Jeden z uczestników Konwentu porównał dzieło do balonu. Nie napełnimy go powietrzem do końca, to nie poleci, ale jeśli dodamy choć jeden atom za dużo, pęknie. Na plenarnej sesji mało było ludzi, którzy by się nie cieszyli, że ponad półtora roku roboty tak się kończy. Naturalnie, byli mniej i bardziej zadowoleni, a nawet – w wyraźnej mniejszości – surowi krytycy w stylu duńskiego populisty Jensa-Petera Bonde. Okazywano też mniejszą czy większą wdzięczność prezydium Konwentu, a zwłaszcza jego przewodniczącemu. Valery Giscard d’Estaing prowadził prace twardą ręką, wszak działano metodą niezwykłą: ciągłego uzgadniania nieraz bardzo rozbieżnych stanowisk, oczekiwań, interesów, słowem – ucierania konsensu. Bez żadnych głosowań, za to pod presją czasu i początkowej lawiny poprawek i kontrpropozycji. To Giscard miał ostatnie słowo: on ustalał, czy w danej sprawie Konwent osiągnął już porozumienie.
Nowy traktat rzymski
Wbrew pozorom, taką metodą pracy Giscard zdobył sobie uznanie i szacunek. Na sesji finalnej, w historyczny piątek 13 czerwca, francuski mandaryn odbierał niewymuszone przecież gratulacje i podziękowania od niemal wszystkich mówców, od lewicy przez liberałów po prawicę. Żółw okazał się szybszy od zajęcy! – żartował Litwin Algirdas Gricius – przesłanie jest jasne – więcej Europy! Wtórował mu Słoweniec Alojz Peterle: Dziś nie jest żaden czarny piątek; to jeden z najwspanialszych dni w historii.

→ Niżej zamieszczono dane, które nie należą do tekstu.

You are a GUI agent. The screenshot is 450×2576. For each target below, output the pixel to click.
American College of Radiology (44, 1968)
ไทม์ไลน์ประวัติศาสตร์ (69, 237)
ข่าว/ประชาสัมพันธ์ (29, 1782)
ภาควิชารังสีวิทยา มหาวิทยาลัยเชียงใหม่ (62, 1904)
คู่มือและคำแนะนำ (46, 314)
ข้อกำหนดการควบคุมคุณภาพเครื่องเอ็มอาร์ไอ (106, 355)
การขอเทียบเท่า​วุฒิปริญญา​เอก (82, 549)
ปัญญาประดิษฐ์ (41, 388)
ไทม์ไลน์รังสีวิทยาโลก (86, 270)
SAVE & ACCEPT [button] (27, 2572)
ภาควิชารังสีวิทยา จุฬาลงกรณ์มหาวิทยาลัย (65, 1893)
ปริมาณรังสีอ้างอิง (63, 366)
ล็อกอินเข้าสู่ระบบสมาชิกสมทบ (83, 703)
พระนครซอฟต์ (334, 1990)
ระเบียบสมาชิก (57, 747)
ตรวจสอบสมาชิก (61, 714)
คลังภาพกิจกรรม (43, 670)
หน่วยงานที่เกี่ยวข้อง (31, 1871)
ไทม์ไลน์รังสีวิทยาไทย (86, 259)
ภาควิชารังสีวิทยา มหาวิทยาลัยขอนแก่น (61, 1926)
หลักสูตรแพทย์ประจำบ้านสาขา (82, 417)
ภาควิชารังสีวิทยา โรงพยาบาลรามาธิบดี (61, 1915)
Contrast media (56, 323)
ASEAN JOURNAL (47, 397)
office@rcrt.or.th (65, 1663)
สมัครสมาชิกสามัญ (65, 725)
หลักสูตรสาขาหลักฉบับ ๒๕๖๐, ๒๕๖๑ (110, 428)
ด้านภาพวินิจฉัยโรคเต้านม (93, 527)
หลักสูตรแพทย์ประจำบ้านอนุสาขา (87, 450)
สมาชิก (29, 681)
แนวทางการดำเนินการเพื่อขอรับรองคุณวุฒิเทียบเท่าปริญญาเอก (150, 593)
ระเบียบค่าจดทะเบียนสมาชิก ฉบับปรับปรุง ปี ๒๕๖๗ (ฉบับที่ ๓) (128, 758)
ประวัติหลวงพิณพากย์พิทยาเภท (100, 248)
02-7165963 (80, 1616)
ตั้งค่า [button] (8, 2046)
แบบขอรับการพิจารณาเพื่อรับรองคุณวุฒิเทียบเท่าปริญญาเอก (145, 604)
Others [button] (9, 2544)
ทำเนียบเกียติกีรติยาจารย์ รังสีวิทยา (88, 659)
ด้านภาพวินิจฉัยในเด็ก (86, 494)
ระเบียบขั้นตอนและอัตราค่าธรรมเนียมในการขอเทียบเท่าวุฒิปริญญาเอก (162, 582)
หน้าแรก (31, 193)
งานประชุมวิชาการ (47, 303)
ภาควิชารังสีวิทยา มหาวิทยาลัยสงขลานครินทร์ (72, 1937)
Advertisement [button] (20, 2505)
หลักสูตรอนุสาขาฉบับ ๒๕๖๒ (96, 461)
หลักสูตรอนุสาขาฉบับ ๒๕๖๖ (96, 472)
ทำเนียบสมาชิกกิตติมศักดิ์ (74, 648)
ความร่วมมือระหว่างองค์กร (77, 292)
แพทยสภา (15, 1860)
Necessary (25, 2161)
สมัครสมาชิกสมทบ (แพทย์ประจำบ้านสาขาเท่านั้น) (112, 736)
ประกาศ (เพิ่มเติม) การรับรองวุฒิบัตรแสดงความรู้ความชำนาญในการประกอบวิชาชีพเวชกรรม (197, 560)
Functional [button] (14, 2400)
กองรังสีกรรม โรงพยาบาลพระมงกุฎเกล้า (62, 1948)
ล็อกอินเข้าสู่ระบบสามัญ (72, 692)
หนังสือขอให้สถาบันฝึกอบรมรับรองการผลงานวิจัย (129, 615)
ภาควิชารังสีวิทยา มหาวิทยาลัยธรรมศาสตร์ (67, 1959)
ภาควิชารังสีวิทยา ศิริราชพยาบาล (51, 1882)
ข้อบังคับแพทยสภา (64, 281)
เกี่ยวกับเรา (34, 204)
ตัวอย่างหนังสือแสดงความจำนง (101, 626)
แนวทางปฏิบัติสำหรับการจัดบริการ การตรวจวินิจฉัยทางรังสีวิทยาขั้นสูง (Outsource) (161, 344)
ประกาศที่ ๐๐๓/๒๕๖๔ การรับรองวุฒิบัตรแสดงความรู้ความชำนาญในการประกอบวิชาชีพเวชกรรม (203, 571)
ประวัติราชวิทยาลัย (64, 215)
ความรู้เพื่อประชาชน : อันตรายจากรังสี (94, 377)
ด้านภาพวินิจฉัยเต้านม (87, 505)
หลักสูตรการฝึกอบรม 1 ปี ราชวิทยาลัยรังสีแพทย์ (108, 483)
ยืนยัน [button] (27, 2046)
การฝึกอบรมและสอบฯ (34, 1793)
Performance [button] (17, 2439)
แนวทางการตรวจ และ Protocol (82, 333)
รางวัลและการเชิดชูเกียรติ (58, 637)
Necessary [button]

Ponad stu przedstawicieli 28 państw (15 UE, 10 kandydatów, którzy podpisali niedawno w Atenach traktat akcesyjny, Rumunia i Bułgaria, które mają wstąpić do Unii najpóźniej w 2009 r., oraz wciąż nie tracąca nadziei Turcja) dobrano według klucza: delegacja rządowa (u nas Danuta Hübner, minister spraw europejskich), delegacja parlamentu narodowego (Józef Oleksy, Edmund Wittbrodt), delegacja Parlamentu Europejskiego, obserwatorzy.